Word for word, print every entry below.

- Opening Delimiter -

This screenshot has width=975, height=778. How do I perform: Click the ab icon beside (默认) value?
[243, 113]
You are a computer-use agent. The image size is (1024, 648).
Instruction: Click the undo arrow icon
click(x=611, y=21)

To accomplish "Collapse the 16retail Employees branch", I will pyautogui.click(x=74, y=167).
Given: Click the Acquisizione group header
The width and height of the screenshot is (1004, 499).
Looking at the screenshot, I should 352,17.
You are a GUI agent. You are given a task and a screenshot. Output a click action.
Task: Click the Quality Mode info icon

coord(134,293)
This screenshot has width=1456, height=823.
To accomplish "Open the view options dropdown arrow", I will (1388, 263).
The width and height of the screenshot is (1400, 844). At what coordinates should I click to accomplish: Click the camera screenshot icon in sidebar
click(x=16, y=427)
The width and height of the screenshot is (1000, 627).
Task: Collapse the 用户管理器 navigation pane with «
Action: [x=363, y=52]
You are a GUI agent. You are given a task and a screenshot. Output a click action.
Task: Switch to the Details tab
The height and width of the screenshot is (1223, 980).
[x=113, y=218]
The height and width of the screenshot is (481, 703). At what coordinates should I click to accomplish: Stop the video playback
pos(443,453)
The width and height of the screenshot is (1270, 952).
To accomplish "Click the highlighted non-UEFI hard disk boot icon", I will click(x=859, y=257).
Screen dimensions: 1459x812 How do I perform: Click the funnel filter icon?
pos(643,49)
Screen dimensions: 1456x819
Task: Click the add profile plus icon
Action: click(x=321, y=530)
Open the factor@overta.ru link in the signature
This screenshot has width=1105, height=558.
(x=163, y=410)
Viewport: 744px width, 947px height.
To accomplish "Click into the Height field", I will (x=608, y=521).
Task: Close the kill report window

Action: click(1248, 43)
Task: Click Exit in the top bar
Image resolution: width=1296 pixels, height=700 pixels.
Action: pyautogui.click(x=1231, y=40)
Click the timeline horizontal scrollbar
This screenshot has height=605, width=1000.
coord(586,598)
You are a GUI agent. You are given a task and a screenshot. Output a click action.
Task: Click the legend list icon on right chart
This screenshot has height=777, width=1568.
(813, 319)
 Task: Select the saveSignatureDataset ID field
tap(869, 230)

- Closing Delimiter -

** TASK SOLUTION **
This screenshot has width=975, height=778. How do I perform: Click the ab icon beside (默认) value?
[243, 113]
You are a computer-use agent. The image size is (1024, 648).
Instruction: Click the undo arrow icon
click(x=611, y=21)

To accomplish "Collapse the 16retail Employees branch", I will pyautogui.click(x=74, y=167).
Given: Click the Acquisizione group header
The width and height of the screenshot is (1004, 499).
Looking at the screenshot, I should 352,17.
You are a GUI agent. You are given a task and a screenshot. Output a click action.
Task: Click the Quality Mode info icon

coord(134,293)
This screenshot has width=1456, height=823.
To accomplish "Open the view options dropdown arrow", I will (1388, 263).
The width and height of the screenshot is (1400, 844). At what coordinates should I click to accomplish: Click the camera screenshot icon in sidebar
click(x=16, y=427)
The width and height of the screenshot is (1000, 627).
Task: Collapse the 用户管理器 navigation pane with «
Action: [x=363, y=52]
You are a GUI agent. You are given a task and a screenshot. Output a click action.
Task: Switch to the Details tab
The height and width of the screenshot is (1223, 980).
[x=113, y=218]
The height and width of the screenshot is (481, 703). At what coordinates should I click to accomplish: Stop the video playback
pos(443,453)
The width and height of the screenshot is (1270, 952).
To accomplish "Click the highlighted non-UEFI hard disk boot icon", I will click(x=859, y=257).
Screen dimensions: 1459x812 How do I perform: Click the funnel filter icon?
pos(643,49)
Screen dimensions: 1456x819
Task: Click the add profile plus icon
Action: click(x=321, y=530)
Open the factor@overta.ru link in the signature
This screenshot has width=1105, height=558.
(x=163, y=410)
Viewport: 744px width, 947px height.
To accomplish "Click into the Height field", I will (x=608, y=521).
Task: Close the kill report window

Action: click(1248, 43)
Task: Click Exit in the top bar
Image resolution: width=1296 pixels, height=700 pixels.
Action: pyautogui.click(x=1231, y=40)
Click the timeline horizontal scrollbar
This screenshot has height=605, width=1000.
coord(586,598)
You are a GUI agent. You are given a task and a screenshot. Output a click action.
Task: Click the legend list icon on right chart
This screenshot has height=777, width=1568.
(813, 319)
 Task: Select the saveSignatureDataset ID field
tap(869, 230)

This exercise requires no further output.